#### WORK ORDER
Copy exactly the lines from the one containing "This screenshot has" through the last line of the records below, both included, and leave out the pictures.

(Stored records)

/---

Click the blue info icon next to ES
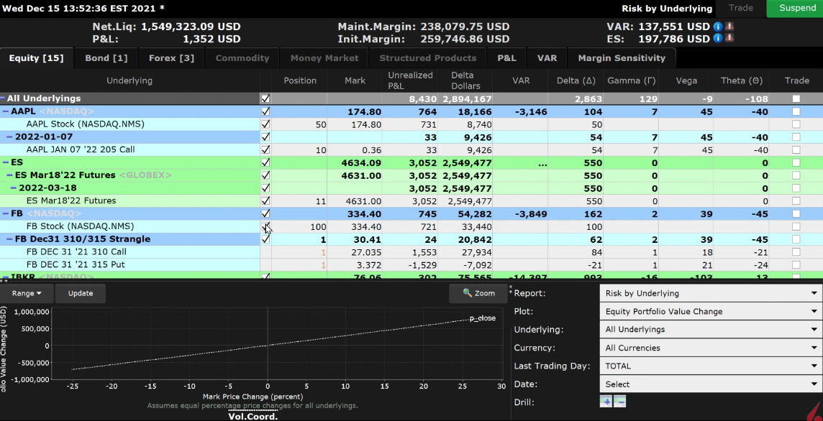The width and height of the screenshot is (823, 421). point(718,39)
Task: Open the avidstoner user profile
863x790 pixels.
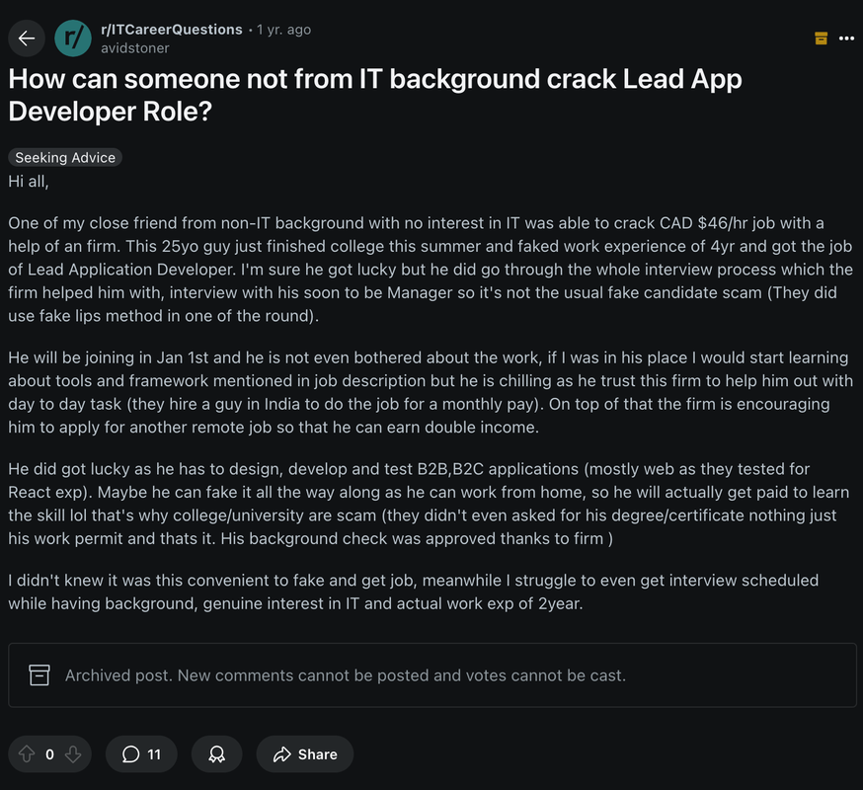Action: [x=135, y=48]
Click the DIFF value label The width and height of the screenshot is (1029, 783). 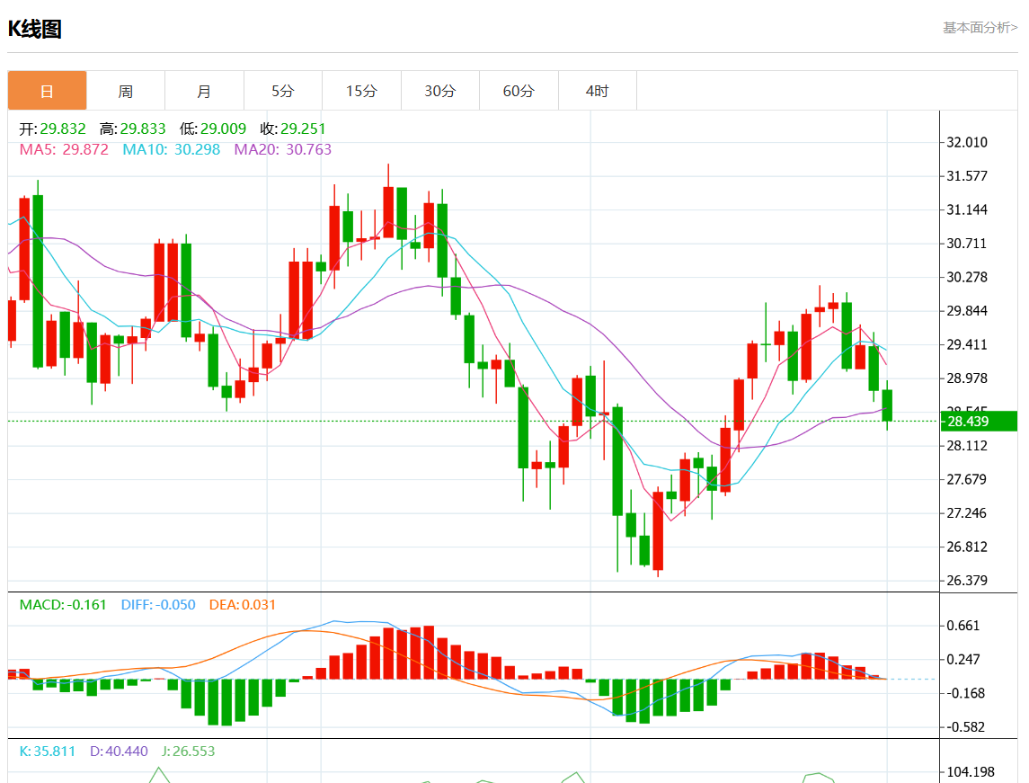158,605
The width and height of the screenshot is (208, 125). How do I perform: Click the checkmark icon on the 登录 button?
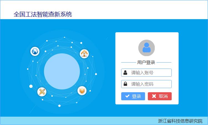click(127, 96)
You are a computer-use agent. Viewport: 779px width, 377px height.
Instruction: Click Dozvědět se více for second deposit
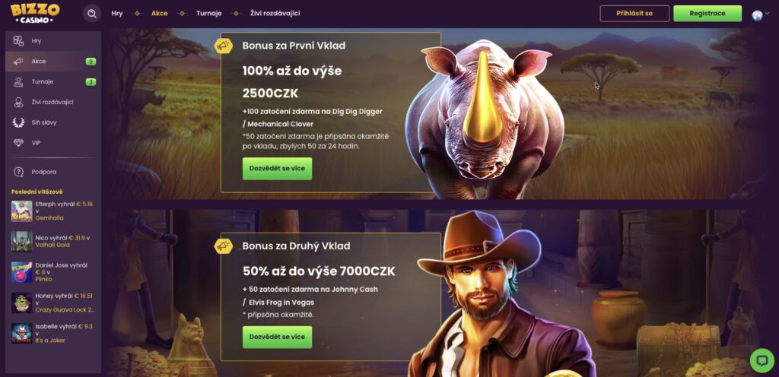point(277,337)
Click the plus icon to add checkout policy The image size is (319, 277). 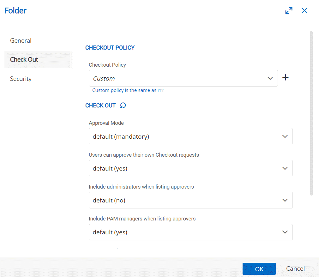(286, 78)
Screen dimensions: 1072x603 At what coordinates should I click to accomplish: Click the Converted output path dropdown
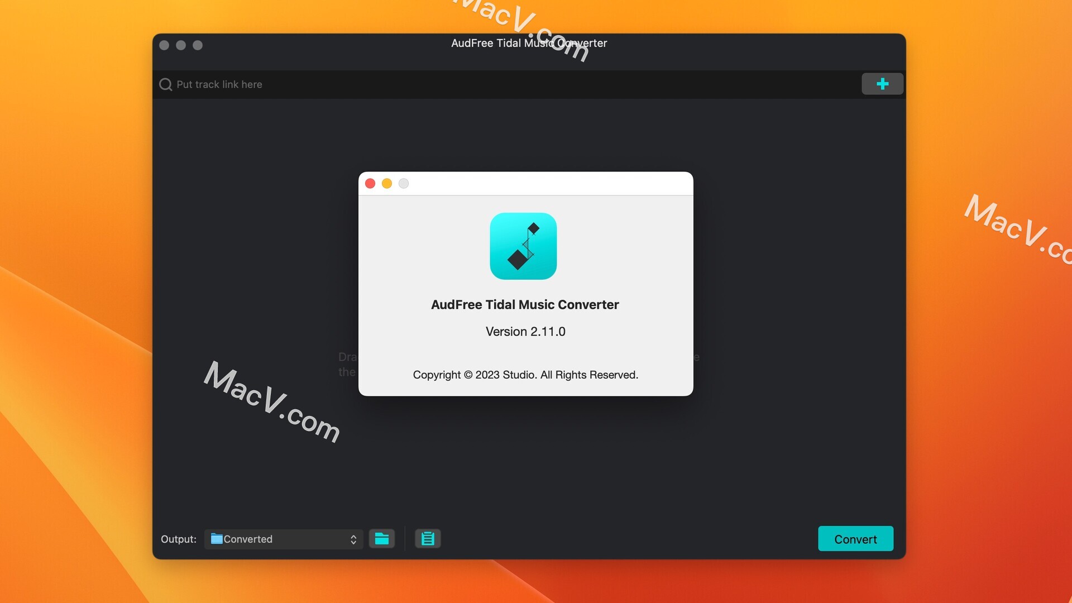coord(284,538)
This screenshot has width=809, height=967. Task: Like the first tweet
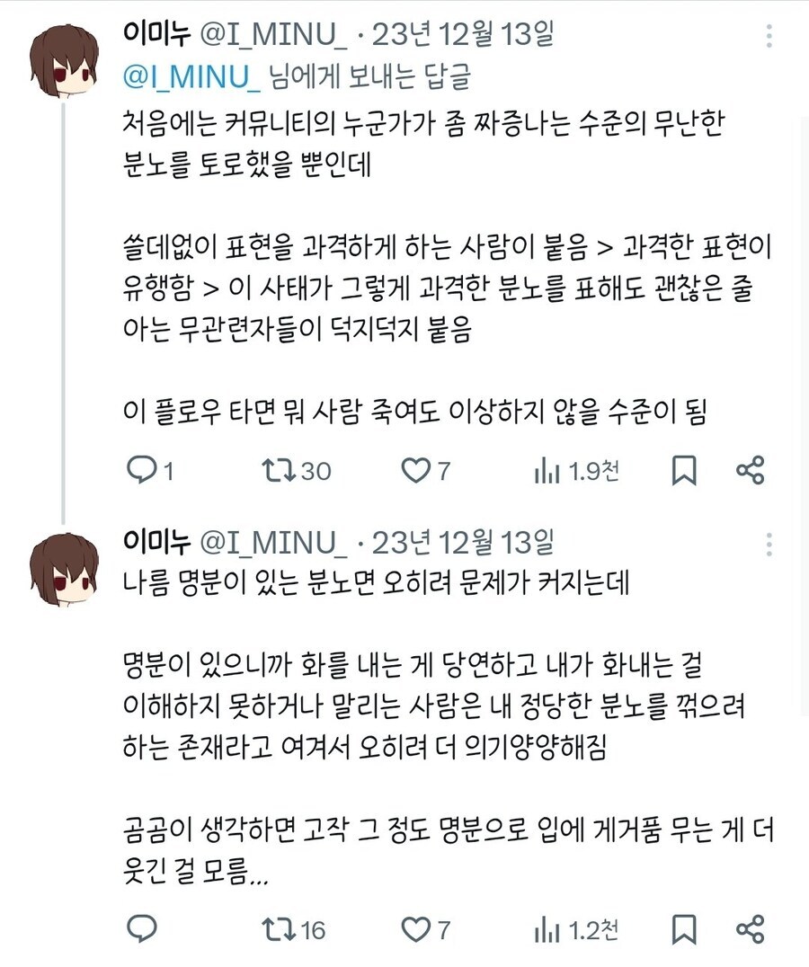click(x=417, y=469)
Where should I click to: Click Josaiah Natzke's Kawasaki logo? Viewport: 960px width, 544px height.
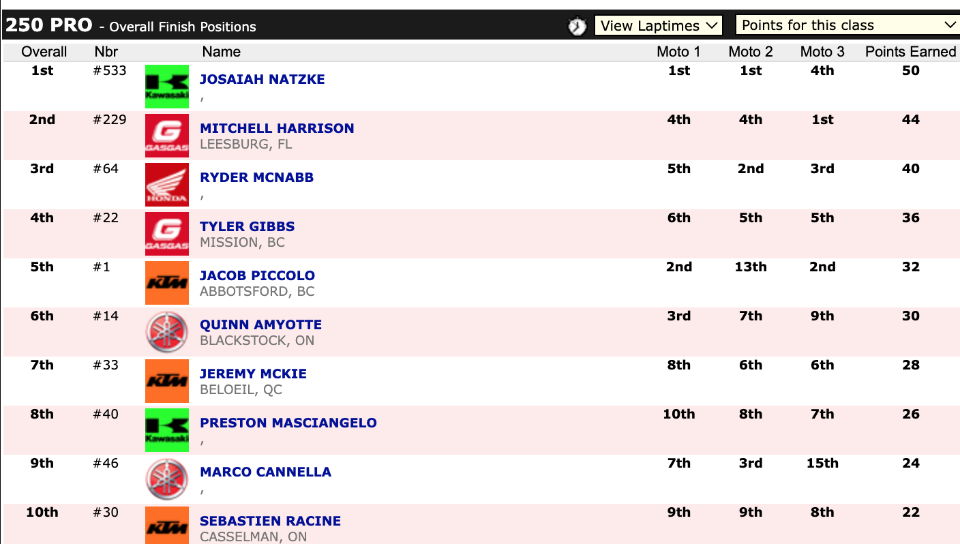[167, 87]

\---

#### RESULT OF THE EXERCISE
This screenshot has width=809, height=967. Task: Like the first tweet
click(x=417, y=469)
Where should I click to: Click Josaiah Natzke's Kawasaki logo? Viewport: 960px width, 544px height.
[167, 87]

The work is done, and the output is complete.